Je sais pas si vous avez des questions.
Oui, donc actuellement sur le site il y a 600 personnes qui sont hébergées.
C'est des centres d'hébergement, d'urgence ou de stabilisation, et chaque centre a ses propres publics.
Pour nous c'était important de pouvoir faire cohabiter des publics si différents, et je pense par exemple aux personnes en situation d'hébergement.
D'habitude elles sont dans un centre et personne va à leur rencontre.
Au sein du projet des grands voisins, ça permet vraiment d'avoir des gens qui viennent vers l'autre, que ce soit dans un sens ou dans l'autre,
et ça crée des choses, des amitiés, des projets.
Dans le cumul des besoins humains, il n'y a pas que la nécessité d'avoir un toit sur la tête,
et un truc à bouffer, avoir un lieu de sociabilisation, pouvoir s'exprimer, créer, interagir.
Il y a des architectes qui par exemple donnent des cours de français,
le luthier lui va donner des cours de guitare, donc c'est plus dans ses cordes.
Et donc nous on le fait via le camping, via des choses très simples du quotidien, un barbecue,
un café restaurant qui est très ouvert, où on peut venir faire réchauffer son plat qu'on a fait chez soi au micro-monde,
des petits aménagements sur les espaces extérieurs,
et l'idée c'est de vraiment bosser sur des imaginaires qui peuvent un peu plus parler à tout ce qu'un hôpital les affectait pas.

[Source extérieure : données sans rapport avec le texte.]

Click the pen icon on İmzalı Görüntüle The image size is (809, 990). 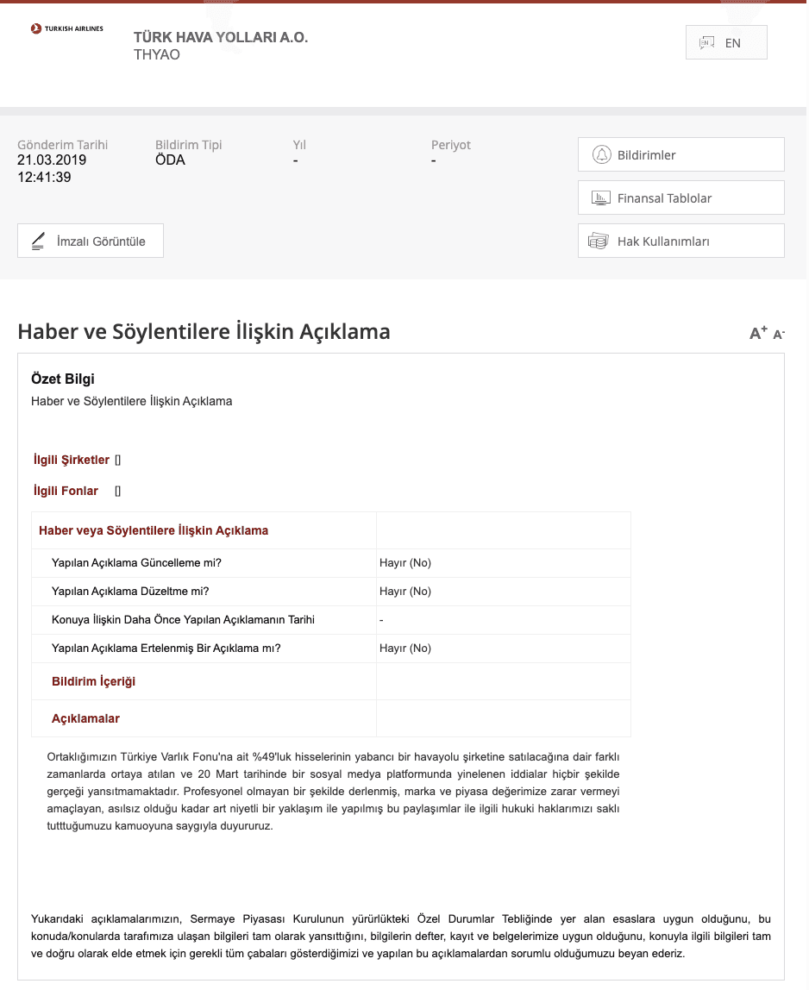point(38,241)

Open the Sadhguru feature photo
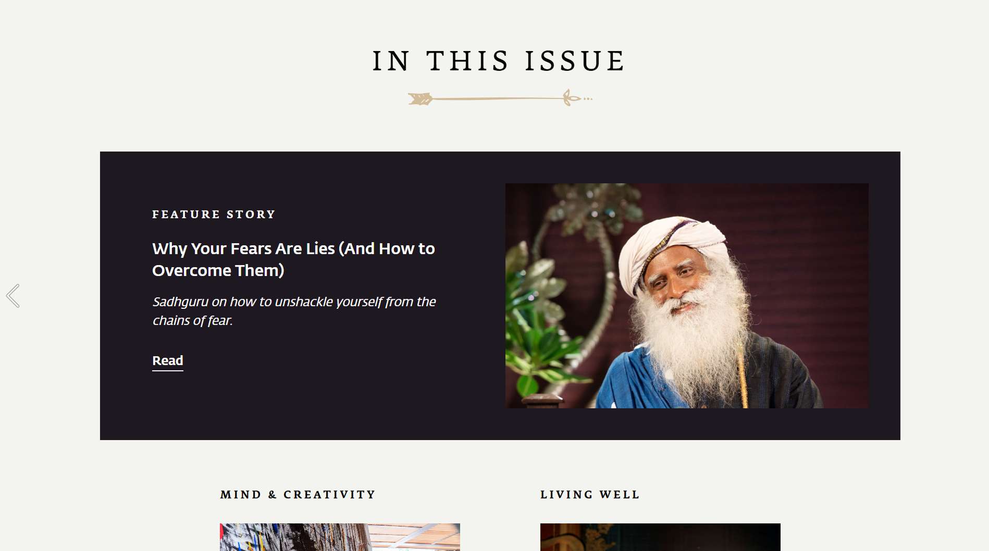[x=687, y=296]
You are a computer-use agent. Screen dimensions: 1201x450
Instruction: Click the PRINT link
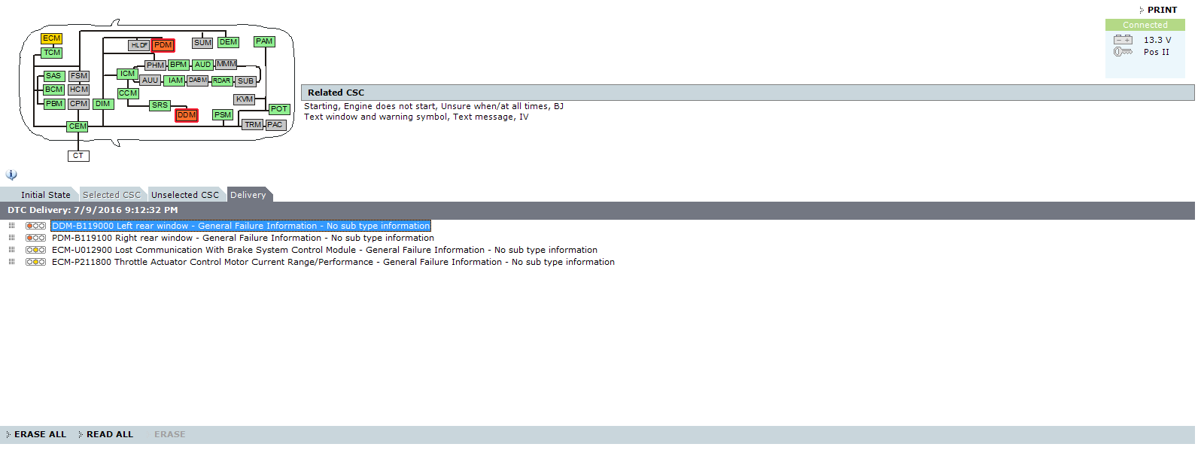1161,10
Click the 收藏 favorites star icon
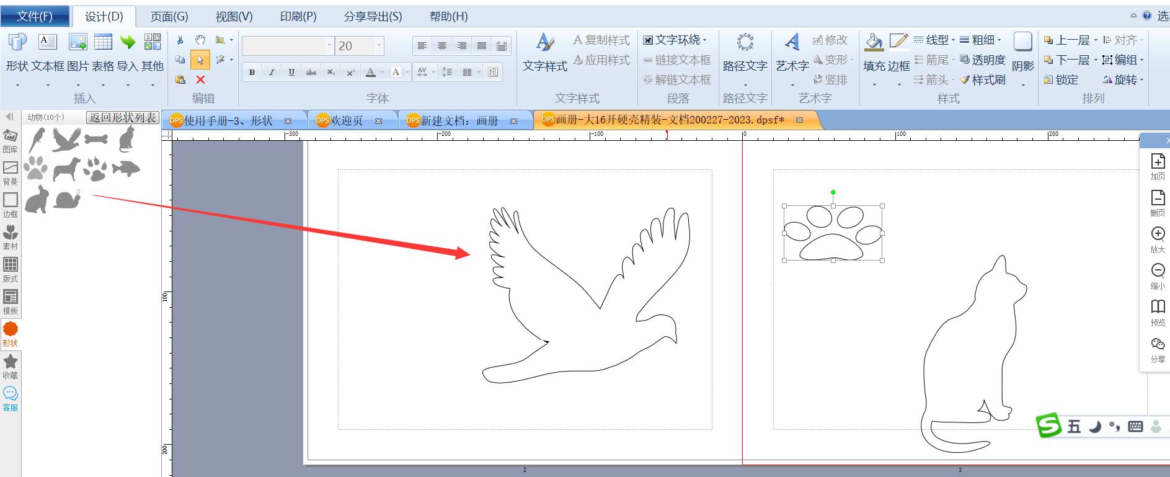 click(x=11, y=361)
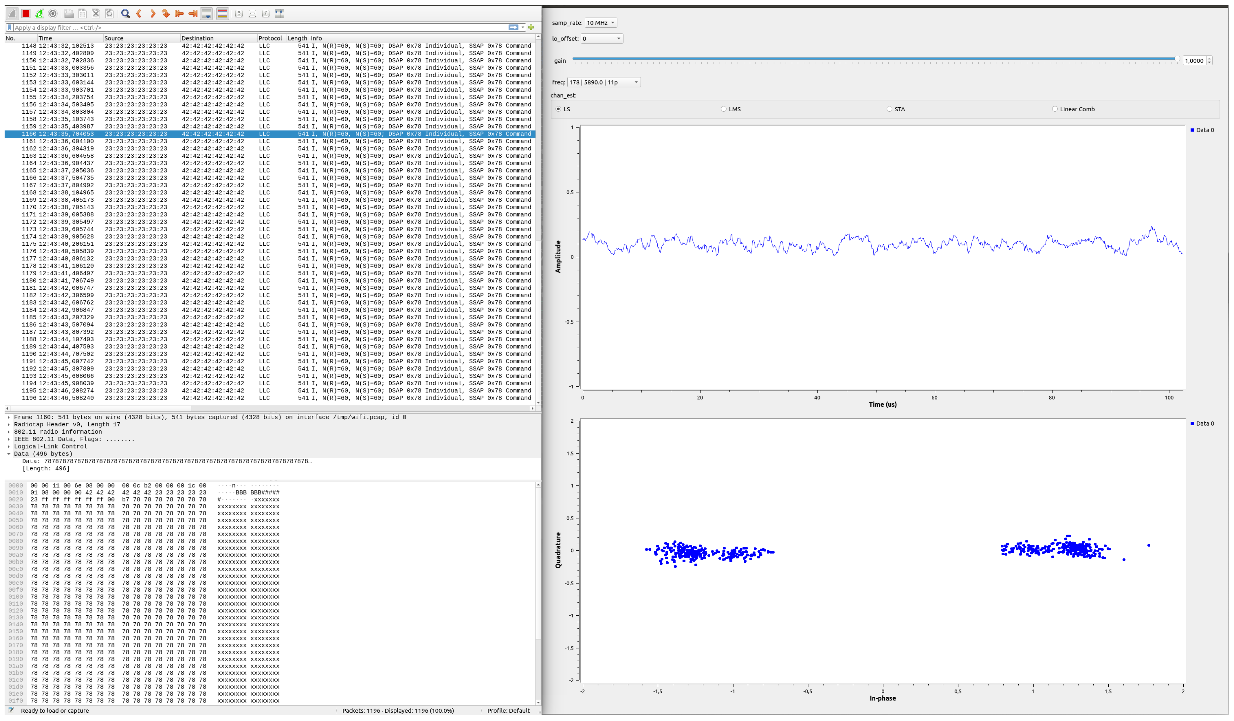Select the LMS channel estimation option
1234x721 pixels.
(x=724, y=109)
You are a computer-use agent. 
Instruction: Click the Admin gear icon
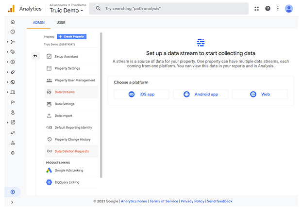point(13,192)
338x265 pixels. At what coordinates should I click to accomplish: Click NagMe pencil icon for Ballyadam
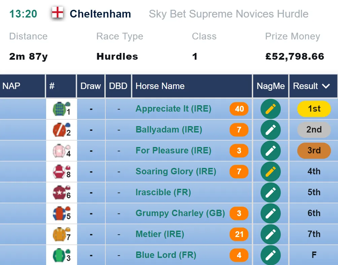[271, 130]
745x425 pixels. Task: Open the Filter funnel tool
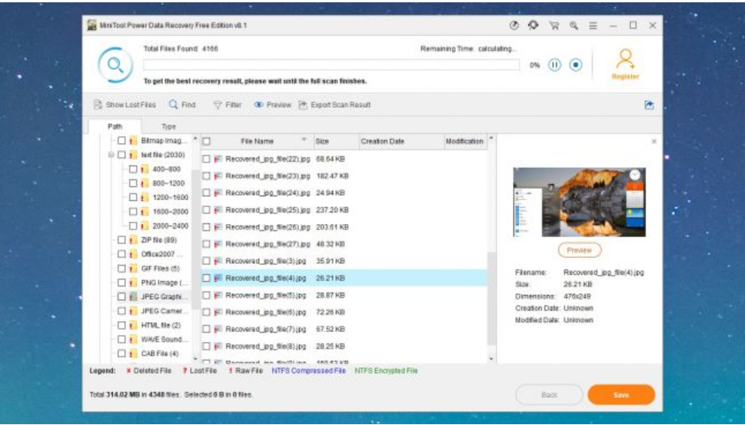pos(218,105)
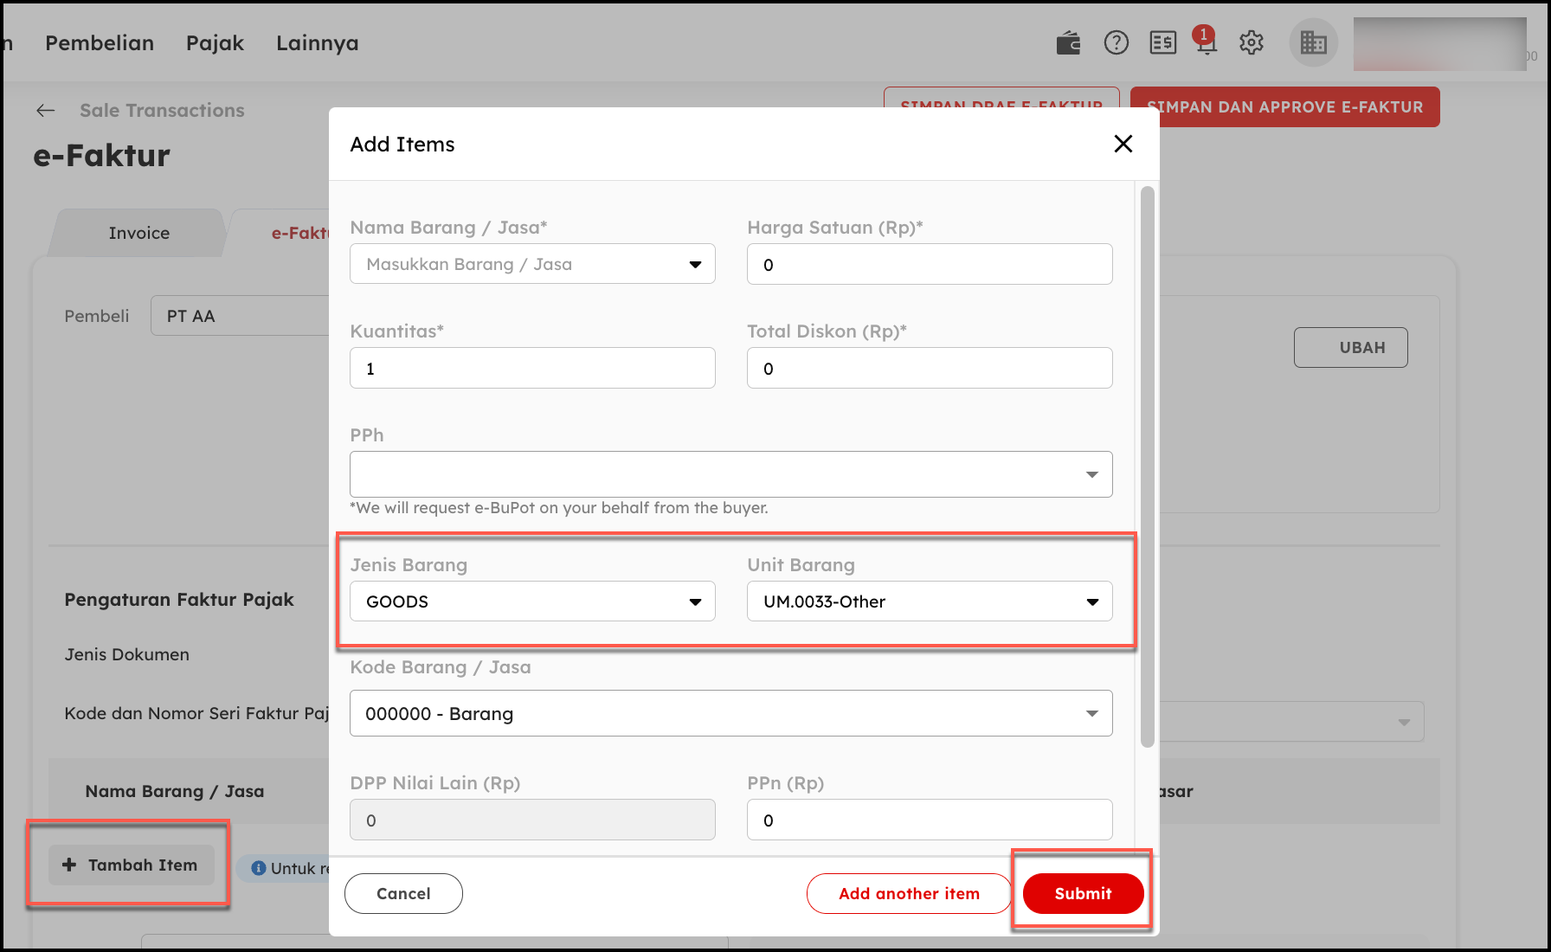Switch to the Invoice tab
Viewport: 1551px width, 952px height.
(x=138, y=233)
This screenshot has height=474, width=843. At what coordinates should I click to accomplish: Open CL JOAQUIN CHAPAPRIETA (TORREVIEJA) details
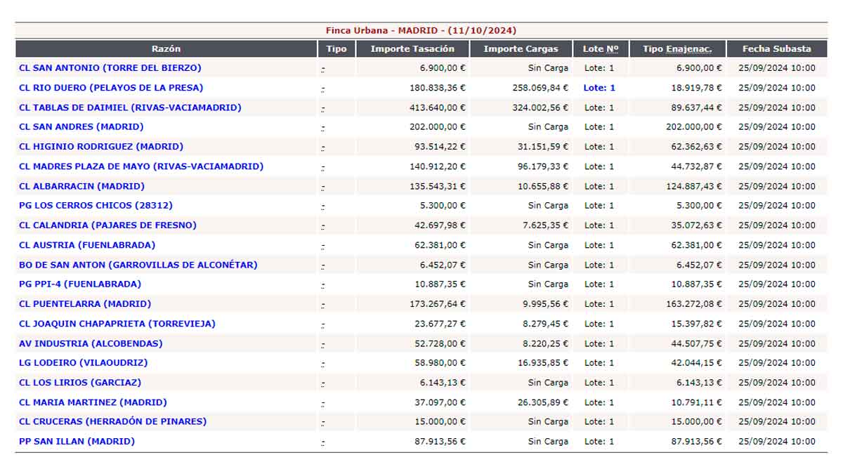(x=117, y=324)
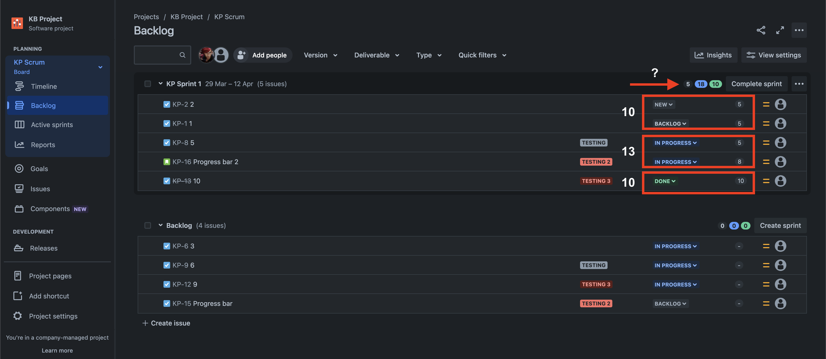Open KP Sprint 1 more actions menu

(x=799, y=84)
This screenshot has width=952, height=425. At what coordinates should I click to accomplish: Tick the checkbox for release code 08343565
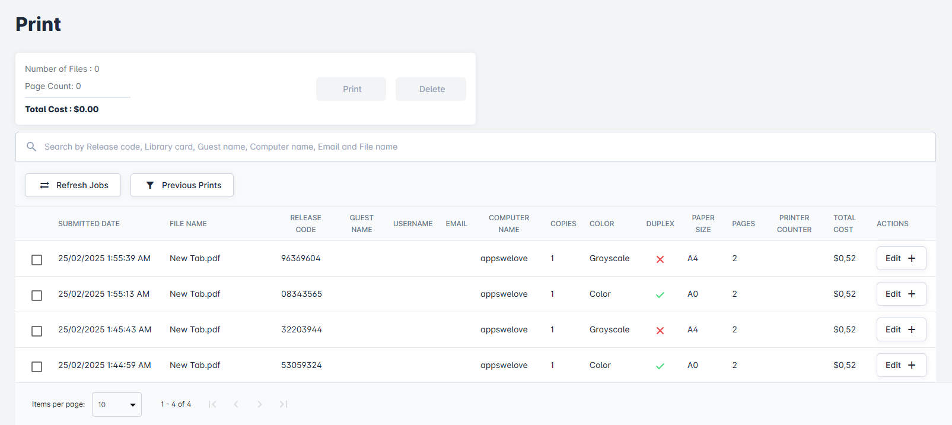point(37,296)
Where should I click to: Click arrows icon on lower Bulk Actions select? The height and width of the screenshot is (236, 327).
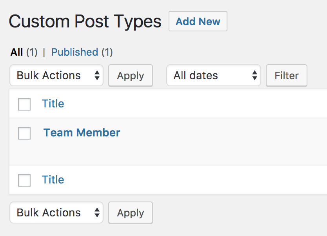pyautogui.click(x=97, y=212)
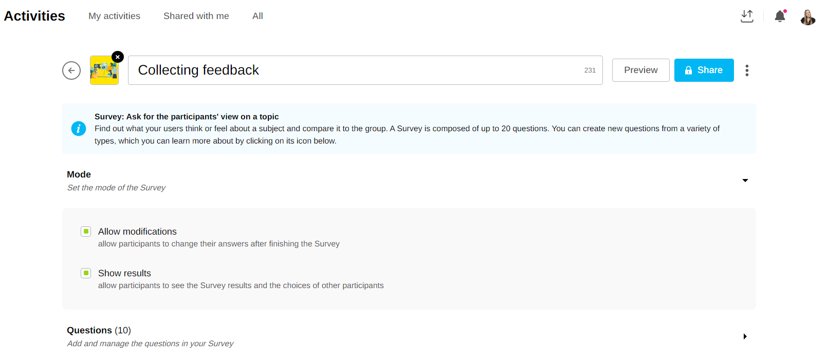
Task: Toggle the Show results checkbox
Action: [x=86, y=273]
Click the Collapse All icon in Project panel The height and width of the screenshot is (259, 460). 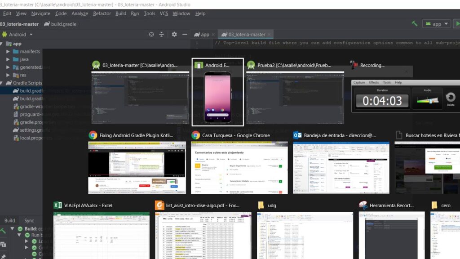(161, 34)
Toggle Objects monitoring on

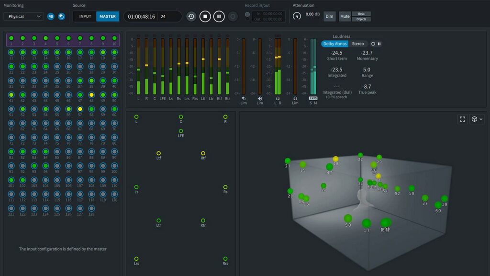361,19
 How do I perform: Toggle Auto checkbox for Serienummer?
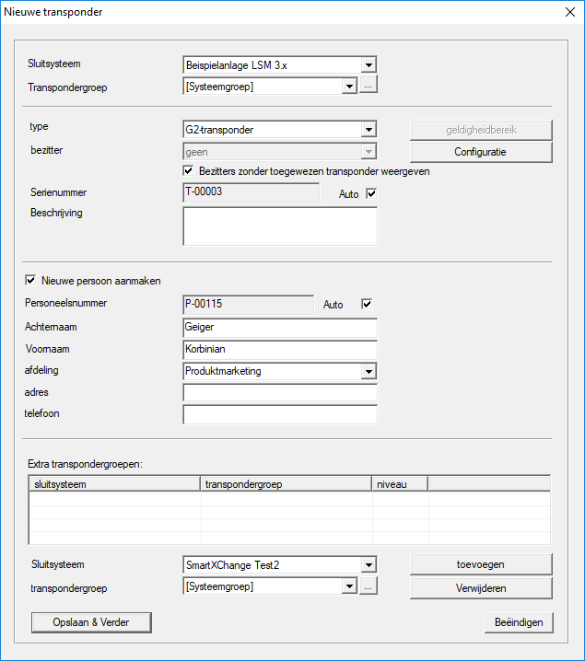372,194
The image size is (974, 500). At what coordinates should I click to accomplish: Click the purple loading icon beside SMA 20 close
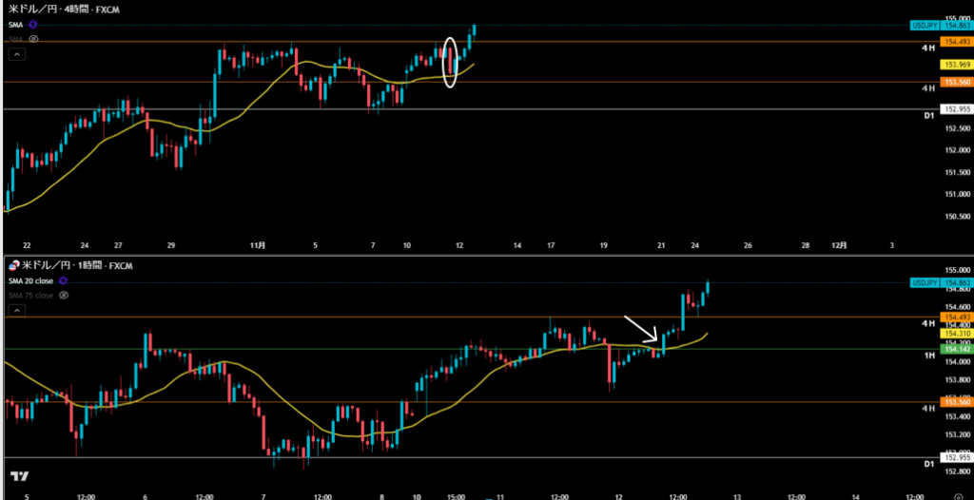click(64, 281)
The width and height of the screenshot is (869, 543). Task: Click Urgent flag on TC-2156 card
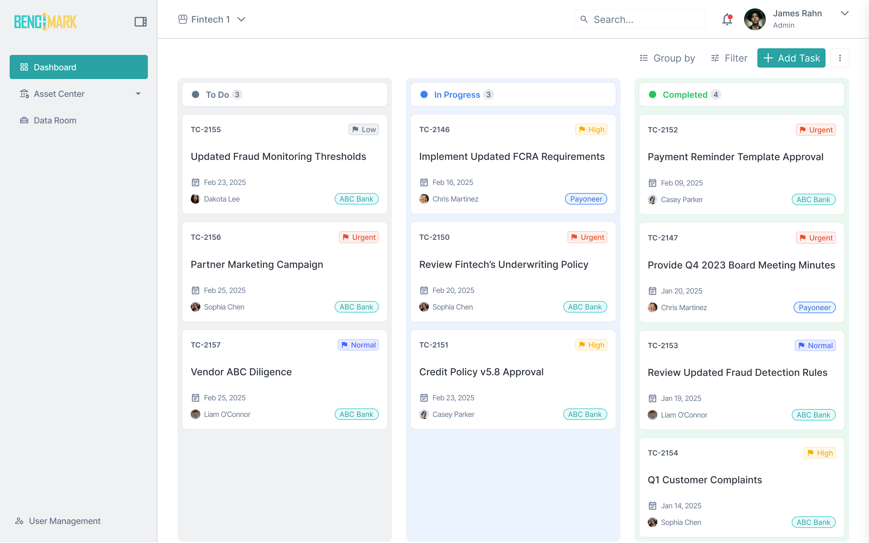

La bienveillance au quotidien, l'attention et la disponibilité pour l'autre,
bonjour, t'existe quoi, on peut construire des espaces tant,
qui sont différents de ceux qui existent d'habitude,
où il y a de la cohabitation pacifique entre des publics qui n'ont rien à voir.
On a encore toujours la difficulté de vraiment faire que ces personnes se l'approprient complètement,
donc on est toujours en train d'essayer d'ajuster, on a essayé de mettre en place plusieurs choses.
L'aspect FMR, c'est peut-être aussi ce qui rend cet espace si attractif.
L'histoire racontée par ce laboratoire urbain montre qu'il est possible d'utiliser intelligemment des espaces laissés vacants.
Les travaux pour construire un futur éco-quartier devraient commencer en juin 2017.
Les associations devront alors rendre les lieux.
Souhaitons que les sourires de Maud, Saloum, Léa, Norbert et tous les autres trouvent une nouvelle place pour rayonner.